» EXERCISE: Copy each entry as it stands, leaving nothing out.

+++ SOURCE DATA +++

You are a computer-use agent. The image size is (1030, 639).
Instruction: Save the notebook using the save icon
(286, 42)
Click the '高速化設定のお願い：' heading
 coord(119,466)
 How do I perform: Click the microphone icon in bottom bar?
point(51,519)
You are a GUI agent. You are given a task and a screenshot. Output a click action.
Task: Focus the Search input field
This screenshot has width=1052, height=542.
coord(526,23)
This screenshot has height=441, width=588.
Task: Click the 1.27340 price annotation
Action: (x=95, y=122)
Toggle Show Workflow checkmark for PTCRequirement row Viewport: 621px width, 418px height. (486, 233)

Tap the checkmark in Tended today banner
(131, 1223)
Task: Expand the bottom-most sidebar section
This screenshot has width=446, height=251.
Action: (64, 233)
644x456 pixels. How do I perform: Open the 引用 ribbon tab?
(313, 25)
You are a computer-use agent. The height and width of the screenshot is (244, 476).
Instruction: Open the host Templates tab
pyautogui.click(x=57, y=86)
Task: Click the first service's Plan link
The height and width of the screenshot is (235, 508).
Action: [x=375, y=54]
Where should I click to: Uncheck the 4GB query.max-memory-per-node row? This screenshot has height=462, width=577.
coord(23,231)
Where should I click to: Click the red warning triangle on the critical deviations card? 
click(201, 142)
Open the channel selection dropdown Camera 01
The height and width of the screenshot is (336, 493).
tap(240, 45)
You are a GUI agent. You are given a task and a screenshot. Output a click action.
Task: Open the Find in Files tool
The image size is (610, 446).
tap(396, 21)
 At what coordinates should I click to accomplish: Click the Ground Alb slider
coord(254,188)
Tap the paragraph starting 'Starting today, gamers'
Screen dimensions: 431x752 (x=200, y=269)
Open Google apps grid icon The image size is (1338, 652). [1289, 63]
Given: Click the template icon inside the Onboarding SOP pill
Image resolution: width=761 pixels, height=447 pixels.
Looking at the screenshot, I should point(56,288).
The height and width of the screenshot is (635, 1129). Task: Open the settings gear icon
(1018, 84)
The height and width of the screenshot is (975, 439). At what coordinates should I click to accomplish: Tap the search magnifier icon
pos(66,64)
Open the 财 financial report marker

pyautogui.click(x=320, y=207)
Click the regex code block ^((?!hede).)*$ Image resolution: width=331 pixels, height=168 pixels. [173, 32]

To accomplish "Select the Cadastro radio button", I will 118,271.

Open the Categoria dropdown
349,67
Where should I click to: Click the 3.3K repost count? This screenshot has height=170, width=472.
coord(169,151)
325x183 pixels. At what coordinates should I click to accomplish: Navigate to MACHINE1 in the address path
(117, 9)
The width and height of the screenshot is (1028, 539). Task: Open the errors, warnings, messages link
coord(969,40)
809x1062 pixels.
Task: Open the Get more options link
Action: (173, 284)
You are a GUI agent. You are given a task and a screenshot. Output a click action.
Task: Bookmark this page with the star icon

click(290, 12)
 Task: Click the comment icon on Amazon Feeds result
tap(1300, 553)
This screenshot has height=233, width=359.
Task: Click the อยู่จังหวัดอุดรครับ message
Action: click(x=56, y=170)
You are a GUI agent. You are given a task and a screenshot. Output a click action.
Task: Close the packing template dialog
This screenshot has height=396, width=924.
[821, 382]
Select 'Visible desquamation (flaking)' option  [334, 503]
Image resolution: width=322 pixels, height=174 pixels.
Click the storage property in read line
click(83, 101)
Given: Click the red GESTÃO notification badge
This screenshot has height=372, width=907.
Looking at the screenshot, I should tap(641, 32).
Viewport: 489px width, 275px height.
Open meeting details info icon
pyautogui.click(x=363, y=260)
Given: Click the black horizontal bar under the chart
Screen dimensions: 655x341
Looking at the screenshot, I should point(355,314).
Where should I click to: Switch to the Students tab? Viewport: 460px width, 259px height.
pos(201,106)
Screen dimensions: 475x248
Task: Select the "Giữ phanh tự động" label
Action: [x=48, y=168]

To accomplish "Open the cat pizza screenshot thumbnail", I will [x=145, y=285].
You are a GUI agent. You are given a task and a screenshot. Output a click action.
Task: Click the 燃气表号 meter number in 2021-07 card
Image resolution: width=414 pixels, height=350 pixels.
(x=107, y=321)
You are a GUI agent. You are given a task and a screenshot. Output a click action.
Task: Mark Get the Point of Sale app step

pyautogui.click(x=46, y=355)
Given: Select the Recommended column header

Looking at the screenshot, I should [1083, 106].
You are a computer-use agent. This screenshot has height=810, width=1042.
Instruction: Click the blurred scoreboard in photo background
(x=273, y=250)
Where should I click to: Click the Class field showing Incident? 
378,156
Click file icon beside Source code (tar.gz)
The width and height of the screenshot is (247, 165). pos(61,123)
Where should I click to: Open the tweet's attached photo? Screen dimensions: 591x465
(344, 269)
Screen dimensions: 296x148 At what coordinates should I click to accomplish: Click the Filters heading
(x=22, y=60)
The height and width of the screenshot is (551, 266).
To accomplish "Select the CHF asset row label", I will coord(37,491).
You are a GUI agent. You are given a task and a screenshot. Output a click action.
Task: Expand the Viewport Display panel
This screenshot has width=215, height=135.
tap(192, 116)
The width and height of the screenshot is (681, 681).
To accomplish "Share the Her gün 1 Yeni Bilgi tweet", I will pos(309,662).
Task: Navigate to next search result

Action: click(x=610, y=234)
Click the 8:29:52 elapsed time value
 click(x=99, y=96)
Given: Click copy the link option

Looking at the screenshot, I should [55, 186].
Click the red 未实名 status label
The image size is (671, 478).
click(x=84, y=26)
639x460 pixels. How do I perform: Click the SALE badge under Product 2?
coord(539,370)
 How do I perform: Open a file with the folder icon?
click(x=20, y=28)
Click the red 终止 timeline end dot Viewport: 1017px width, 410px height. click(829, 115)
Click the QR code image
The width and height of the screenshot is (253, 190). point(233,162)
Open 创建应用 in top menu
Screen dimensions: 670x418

+++

» SOLUTION:
You are a computer-use agent. The image size is (1030, 639).
Instruction: Save the notebook using the save icon
(286, 42)
Click the '高速化設定のお願い：' heading
 coord(119,466)
 How do I perform: Click the microphone icon in bottom bar?
point(51,519)
You are a GUI agent. You are given a task and a screenshot. Output a click action.
Task: Focus the Search input field
This screenshot has width=1052, height=542.
coord(526,23)
This screenshot has height=441, width=588.
Task: Click the 1.27340 price annotation
Action: (x=95, y=122)
Toggle Show Workflow checkmark for PTCRequirement row Viewport: 621px width, 418px height. (486, 233)

Tap the checkmark in Tended today banner
(131, 1223)
Task: Expand the bottom-most sidebar section
This screenshot has width=446, height=251.
Action: (64, 233)
644x456 pixels. How do I perform: Open the 引用 ribbon tab?
(313, 25)
You are a computer-use agent. The height and width of the screenshot is (244, 476).
Instruction: Open the host Templates tab
pyautogui.click(x=57, y=86)
Task: Click the first service's Plan link
The height and width of the screenshot is (235, 508).
Action: [x=375, y=54]
Where should I click to: Uncheck the 4GB query.max-memory-per-node row? This screenshot has height=462, width=577.
coord(23,231)
Where should I click to: Click the red warning triangle on the critical deviations card? 
click(201, 142)
Open the channel selection dropdown Camera 01
The height and width of the screenshot is (336, 493).
tap(240, 45)
You are a GUI agent. You are given a task and a screenshot. Output a click action.
Task: Open the Find in Files tool
The image size is (610, 446).
tap(396, 21)
 At what coordinates should I click to accomplish: Click the Ground Alb slider
coord(254,188)
Tap the paragraph starting 'Starting today, gamers'
Screen dimensions: 431x752 (x=200, y=269)
Open Google apps grid icon The image size is (1338, 652). [1289, 63]
Given: Click the template icon inside the Onboarding SOP pill
Image resolution: width=761 pixels, height=447 pixels.
Looking at the screenshot, I should point(56,288).
The height and width of the screenshot is (635, 1129). Task: Open the settings gear icon
(1018, 84)
The height and width of the screenshot is (975, 439). At what coordinates should I click to accomplish: Tap the search magnifier icon
pos(66,64)
Open the 财 financial report marker

pyautogui.click(x=320, y=207)
Click the regex code block ^((?!hede).)*$ Image resolution: width=331 pixels, height=168 pixels. [173, 32]

To accomplish "Select the Cadastro radio button", I will 118,271.

Open the Categoria dropdown
349,67
Where should I click to: Click the 3.3K repost count? This screenshot has height=170, width=472.
coord(169,151)
325x183 pixels. At what coordinates should I click to accomplish: Navigate to MACHINE1 in the address path
(117, 9)
The width and height of the screenshot is (1028, 539). Task: Open the errors, warnings, messages link
coord(969,40)
809x1062 pixels.
Task: Open the Get more options link
Action: (173, 284)
You are a GUI agent. You are given a task and a screenshot. Output a click action.
Task: Bookmark this page with the star icon

click(290, 12)
 Task: Click the comment icon on Amazon Feeds result
tap(1300, 553)
This screenshot has height=233, width=359.
Task: Click the อยู่จังหวัดอุดรครับ message
Action: click(x=56, y=170)
You are a GUI agent. You are given a task and a screenshot. Output a click action.
Task: Close the packing template dialog
This screenshot has height=396, width=924.
[821, 382]
Select 'Visible desquamation (flaking)' option  [334, 503]
Image resolution: width=322 pixels, height=174 pixels.
Click the storage property in read line
click(83, 101)
Given: Click the red GESTÃO notification badge
This screenshot has height=372, width=907.
Looking at the screenshot, I should tap(641, 32).
Viewport: 489px width, 275px height.
Open meeting details info icon
pyautogui.click(x=363, y=260)
Given: Click the black horizontal bar under the chart
Screen dimensions: 655x341
Looking at the screenshot, I should point(355,314).
Where should I click to: Switch to the Students tab? Viewport: 460px width, 259px height.
pos(201,106)
Screen dimensions: 475x248
Task: Select the "Giữ phanh tự động" label
Action: [x=48, y=168]

To accomplish "Open the cat pizza screenshot thumbnail", I will [x=145, y=285].
You are a GUI agent. You are given a task and a screenshot. Output a click action.
Task: Click the 燃气表号 meter number in 2021-07 card
Image resolution: width=414 pixels, height=350 pixels.
(x=107, y=321)
You are a GUI agent. You are given a task and a screenshot. Output a click action.
Task: Mark Get the Point of Sale app step

pyautogui.click(x=46, y=355)
Given: Select the Recommended column header

Looking at the screenshot, I should [1083, 106].
You are a computer-use agent. This screenshot has height=810, width=1042.
Instruction: Click the blurred scoreboard in photo background
(x=273, y=250)
Where should I click to: Click the Class field showing Incident? 
378,156
Click file icon beside Source code (tar.gz)
The width and height of the screenshot is (247, 165). pos(61,123)
Where should I click to: Open the tweet's attached photo? Screen dimensions: 591x465
(344, 269)
Screen dimensions: 296x148 At what coordinates should I click to accomplish: Click the Filters heading
(x=22, y=60)
The height and width of the screenshot is (551, 266).
To accomplish "Select the CHF asset row label", I will coord(37,491).
You are a GUI agent. You are given a task and a screenshot. Output a click action.
Task: Expand the Viewport Display panel
This screenshot has width=215, height=135.
tap(192, 116)
The width and height of the screenshot is (681, 681).
To accomplish "Share the Her gün 1 Yeni Bilgi tweet", I will pos(309,662).
Task: Navigate to next search result

Action: click(x=610, y=234)
Click the 8:29:52 elapsed time value
 click(x=99, y=96)
Given: Click copy the link option

Looking at the screenshot, I should [55, 186].
Click the red 未实名 status label
The image size is (671, 478).
click(x=84, y=26)
639x460 pixels. How do I perform: Click the SALE badge under Product 2?
coord(539,370)
 How do I perform: Open a file with the folder icon?
click(x=20, y=28)
Click the red 终止 timeline end dot Viewport: 1017px width, 410px height. click(829, 115)
Click the QR code image
The width and height of the screenshot is (253, 190). point(233,162)
Open 创建应用 in top menu
Screen dimensions: 670x418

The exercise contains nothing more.